Text for analysis>

----

An age that had mastered the industrial arts so well produced monumental statues, of which the most famous was Liberty in New York harbor, the work of the French sculptor Frederic Bartholdi (1834-1904), a gift from the Third French Republic to the American republic.
But the statues of statesmen and warriors that came to adorn public places everywhere in the West were conventionally realistic, designed for formal display to honor the subject rather than the artist. Toward the end of the century the French sculptor Auguste Rodin (1840-1917) began to simplify, strengthen, and, to a degree, exaggerate the contours of men and women, treating subjects with less academic convention and more power.
Inexpensive, small- scale copies of the great sculpture of antiquity and of the Renaissance also became common. Museums could all afford large plaster casts of classical works, so some exposure to the great artistic achievements of the past was now possible for a very wide general public. In particular, the middle class saw the museum and art gallery as educational institutions.
In architecture, as in painting and sculpture, true innovation began toward the end of the century. Structural steel freed construction from the limitations that had so taxed the Gothic builders; structures could now go almost as high as architects pleased. Thus the first “skyscrapers” were put up in Chicago in the 1880s. The general tendency imposed by the materials was toward simplicity of line.
This taste for simplicity began to spread, and by the twentieth century the way was open for modern “functional” architecture. Often the architect was also an engineer, and perhaps the finest and most aesthetic structures of the industrial societies were the great railway bridges, the complex Brooklyn Bridge begun in 1869 by John Roebling (1806-1869) and not completed until 1883, and the massive work of Gustave Eiffel (1832-1923) in France.
Perhaps the least immediate response to the interests and new technical capacities of the industrial society was to be found in music. Here, too, there was emphasis on monumentality and education—in the founding of many of the great modern symphony orchestras and opera companies, in the creation of touring groups that brought the oratorios of Handel and others to country towns, and in the presence of pianos in thousands of private homes. But in musical taste, most people remained firmly rooted in the era of the romantics.

----

Data under study>
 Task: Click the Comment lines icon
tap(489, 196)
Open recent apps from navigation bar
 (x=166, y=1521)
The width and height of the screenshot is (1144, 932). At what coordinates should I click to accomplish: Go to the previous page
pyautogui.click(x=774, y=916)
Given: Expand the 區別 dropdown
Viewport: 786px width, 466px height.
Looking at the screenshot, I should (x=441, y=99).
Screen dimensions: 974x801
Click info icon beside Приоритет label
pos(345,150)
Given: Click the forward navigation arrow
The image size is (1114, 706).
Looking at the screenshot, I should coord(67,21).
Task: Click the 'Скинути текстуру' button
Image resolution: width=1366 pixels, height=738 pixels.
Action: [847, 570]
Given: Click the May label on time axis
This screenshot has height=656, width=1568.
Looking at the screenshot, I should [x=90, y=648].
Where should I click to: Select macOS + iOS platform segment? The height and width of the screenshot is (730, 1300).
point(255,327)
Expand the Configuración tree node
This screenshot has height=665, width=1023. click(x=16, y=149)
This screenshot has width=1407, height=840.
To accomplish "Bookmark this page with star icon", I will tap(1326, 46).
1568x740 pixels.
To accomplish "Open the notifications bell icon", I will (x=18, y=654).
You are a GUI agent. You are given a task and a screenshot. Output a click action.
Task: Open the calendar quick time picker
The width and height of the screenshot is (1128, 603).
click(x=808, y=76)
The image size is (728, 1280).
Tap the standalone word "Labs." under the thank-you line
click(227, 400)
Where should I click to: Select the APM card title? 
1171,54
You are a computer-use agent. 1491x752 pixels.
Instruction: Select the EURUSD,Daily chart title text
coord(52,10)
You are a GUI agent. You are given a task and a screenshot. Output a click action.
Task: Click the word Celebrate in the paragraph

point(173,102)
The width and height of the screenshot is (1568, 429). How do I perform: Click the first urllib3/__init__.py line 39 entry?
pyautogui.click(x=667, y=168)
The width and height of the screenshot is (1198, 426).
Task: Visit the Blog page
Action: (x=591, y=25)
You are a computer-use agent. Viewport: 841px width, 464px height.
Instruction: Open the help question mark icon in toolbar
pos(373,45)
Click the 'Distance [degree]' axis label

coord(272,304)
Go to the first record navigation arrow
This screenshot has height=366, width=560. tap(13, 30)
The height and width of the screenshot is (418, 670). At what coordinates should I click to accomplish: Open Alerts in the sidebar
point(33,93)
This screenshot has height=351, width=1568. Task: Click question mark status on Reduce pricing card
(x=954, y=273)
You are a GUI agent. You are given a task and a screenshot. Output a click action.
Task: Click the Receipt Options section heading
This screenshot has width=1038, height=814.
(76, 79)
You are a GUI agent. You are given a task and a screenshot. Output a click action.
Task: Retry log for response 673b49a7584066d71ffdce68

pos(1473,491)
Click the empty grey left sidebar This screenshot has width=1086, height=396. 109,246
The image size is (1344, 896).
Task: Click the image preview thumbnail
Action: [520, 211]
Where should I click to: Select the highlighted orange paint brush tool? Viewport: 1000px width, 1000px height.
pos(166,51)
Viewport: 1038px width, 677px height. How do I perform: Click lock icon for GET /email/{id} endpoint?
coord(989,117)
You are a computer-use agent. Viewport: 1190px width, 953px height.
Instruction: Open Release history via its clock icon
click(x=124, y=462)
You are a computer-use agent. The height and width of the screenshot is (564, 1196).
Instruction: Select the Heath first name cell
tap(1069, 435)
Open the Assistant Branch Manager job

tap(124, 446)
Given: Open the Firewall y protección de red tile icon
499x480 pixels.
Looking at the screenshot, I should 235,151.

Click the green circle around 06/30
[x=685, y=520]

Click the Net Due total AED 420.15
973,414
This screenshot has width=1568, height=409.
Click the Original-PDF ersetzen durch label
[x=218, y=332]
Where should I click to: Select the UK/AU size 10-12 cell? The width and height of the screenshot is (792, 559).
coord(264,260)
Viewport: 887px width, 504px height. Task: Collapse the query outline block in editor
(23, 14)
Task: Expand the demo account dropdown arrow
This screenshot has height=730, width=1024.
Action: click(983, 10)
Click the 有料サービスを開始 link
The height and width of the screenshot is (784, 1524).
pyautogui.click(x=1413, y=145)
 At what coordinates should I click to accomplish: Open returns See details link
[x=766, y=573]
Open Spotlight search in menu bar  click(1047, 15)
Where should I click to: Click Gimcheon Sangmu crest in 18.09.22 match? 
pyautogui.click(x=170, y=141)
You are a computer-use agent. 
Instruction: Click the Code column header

----

Exercise> Please quote the passage on nineteenth-century art and architecture word for word, between "But the statues" and "as educational institutions.", inclusive.

Task answer>
But the statues of statesmen and warriors that came to adorn public places everywhere in the West were conventionally realistic, designed for formal display to honor the subject rather than the artist. Toward the end of the century the French sculptor Auguste Rodin (1840-1917) began to simplify, strengthen, and, to a degree, exaggerate the contours of men and women, treating subjects with less academic convention and more power.
Inexpensive, small- scale copies of the great sculpture of antiquity and of the Renaissance also became common. Museums could all afford large plaster casts of classical works, so some exposure to the great artistic achievements of the past was now possible for a very wide general public. In particular, the middle class saw the museum and art gallery as educational institutions.